Sunday, May 27, 2012

Wellcome Collection

“Painters have presented to us with some horrour the skeleton… but the state of a body, in the dissolution of the grave, no pencil can present to us. Between that excremental jelly that thy body is made of… and that jelly which thy body dissolves to…. There is not noisome, so putrid a thing in nature.” (Sermon XCV, John Donne)

When I was in London before the Easter I had a Friday afternoon to kill before meeting a dear friend. Another friend had recently recommended the Wellcome Collection to me, as one of London's premier quirkier and free museums. It's a hop, skip and jump from Euston station and St. Pancreas, an ideal location to kill some time. Here art and artefact meet the bizzare.

Again, this is where I bemoan the quality of my camera, but here are a few of the more SFW (safe for work) objects that caught my eye.


A pair of moccasins owned by Florence Nightingale, 19th century


Vanitas ceramic portrait head, 18th century


Silver vanitas statuettes, 18th century

Vanitas objects and portraits were popular in the 17th and 18th centuries. Their purpose was a symbolic one, the macabre imagery was to remind the owner of the transience of life and the deposition of the body after death. A gruesome warner to the beholder to mind what they do in this life, should they suffer in the next! John Donne wrote some grisly verse on the onset of death (See above).


A collection of artificial limbs, mostly 19th and early 20th century.
I love the spook element of these, how they are displayed upright and facing the visitor as if they are approaching powered by a supernatural will!


Grotesque paintings, a small part of a selection hung on the wall.

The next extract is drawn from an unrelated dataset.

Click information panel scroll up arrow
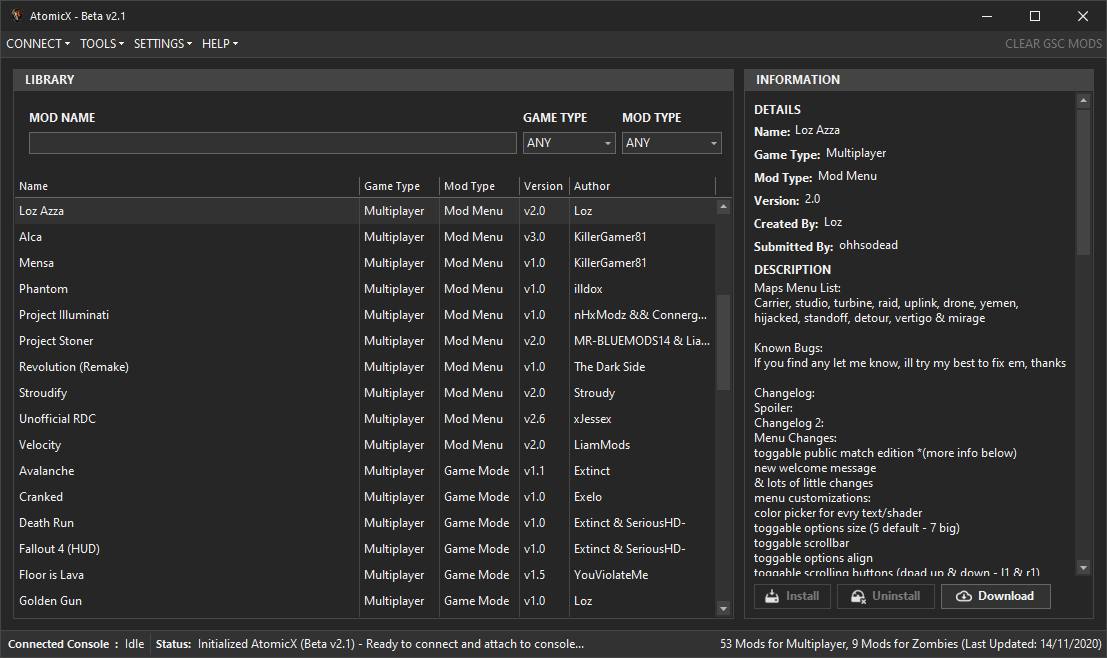 point(1084,102)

The lush glass display cases, wooden panelling and intimate layout of the exhibition space remind me of a Victorian connoisseur's private collection (which indeed it was at one point), walking around it was like being introduced into the inner sanctum. I'm sure not many respectable Victorian ladies would have been given the private tour after dinner parties!

Sir Henry Solomon Wellcome (1853-1936) was a pharmacist, entrepreneur, philanthropist and collector is the man behind the Wellcome Collection. An esoteric Victorian collector, the massive volume of objects held in his collection after his death included a lock of Napoleon's hair to Japanese turn-of-the-century sex aids. There is a heavy medical and instructive theme to the collection.

The shop and café were divine places to lounge afterward. Lots of beautiful hardback art books with Renaissance anatomical drawings and macabre imagery. Too large to fit in my hand luggage for the journey home. A postcard had to suffice (more within my price range, to be fair).

Ladies and gentlemen, the above illustrates one of the many reasons why I am a Victorianist. They were mighty eccentric folk!